Psychogenic nonepileptic seizures
Risk factors
Patients with physical brain abnormalities have an increased risk of developing psychogenic nonepileptic seizures (PNES).
Patients with concomitant ES and PNES are highly heterogeneous, challenging differentiation on clinical grounds. A diagnosis of conversion or somatoform, anxiety disorders, and the use of a higher number of AEDs than psychiatric medications may have an association with co-existing ES and PNES 1).
Post-epilepsy surgery PNES should be considered when patients report recurrent seizures after epilepsy surgery. Although these seizures probably occur relatively infrequently, attention to factors such as appearance of new ictal behaviors, a preoperative history of a psychiatric disorder, and a low full-scale IQ should raise suspicion and lead to appropriate diagnostic measures 2).
PNES may develop after intracranial neurosurgery undertaken for other indications than the control of refractory epileptic seizures. Younger patients with a history of pre-operative psychiatric problems or epileptic seizures and surgical complications may be at higher risk. A diagnosis of PNES should be considered in patients who develop refractory seizures after neurosurgery 3).
The syndrome known as nocturnal frontal lobe epilepsy is recognized worldwide and has been studied in a wide range of clinical and scientific settings (epilepsy, sleep medicine, neurosurgery, pediatric neurology, epidemiology, genetics). Though uncommon, it is of considerable interest to practicing neurologists because of complexity in differential diagnosis from more common, benign sleep disorders such as parasomnias, or other disorders like psychogenic nonepileptic seizures 4).

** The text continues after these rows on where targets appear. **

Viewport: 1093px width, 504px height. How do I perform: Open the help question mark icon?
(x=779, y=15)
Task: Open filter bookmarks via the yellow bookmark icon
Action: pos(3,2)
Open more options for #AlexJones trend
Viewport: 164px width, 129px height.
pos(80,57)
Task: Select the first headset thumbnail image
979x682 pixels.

Ristić et al. demonstrate the need for education about clinical features of PNE across subgroups of physicians who deliver neurological service, with emphasis on PNES and ES type classification 5).
Treatment
Case series
Twenty-nine patients (23 women) were identified of a total of 790 patients, a frequency of 3.7%. Female gender and presurgical psychiatric diagnosis, other than psychosis, were significant risk factors for psychogenic nonepileptic attacks (PNEA) development. In female patients with a preoperative psychiatric diagnosis the chance of developing PNEA after epilepsy surgery was 8.5%. PNEA developed between 2 weeks and 10 years after epilepsy surgery, independently of outcome of epileptic seizures. In most cases, PNEA differed from the present or past epileptic seizures, and motor symptoms were the most common manifestations. Seizures after epilepsy surgery should be carefully evaluated. Physicians should consider the possibility of PNEA, especially in female patients with preoperative psychiatric comorbidity developing “atypical” seizures with motor manifestations postoperatively, even many years after epilepsy surgery 6).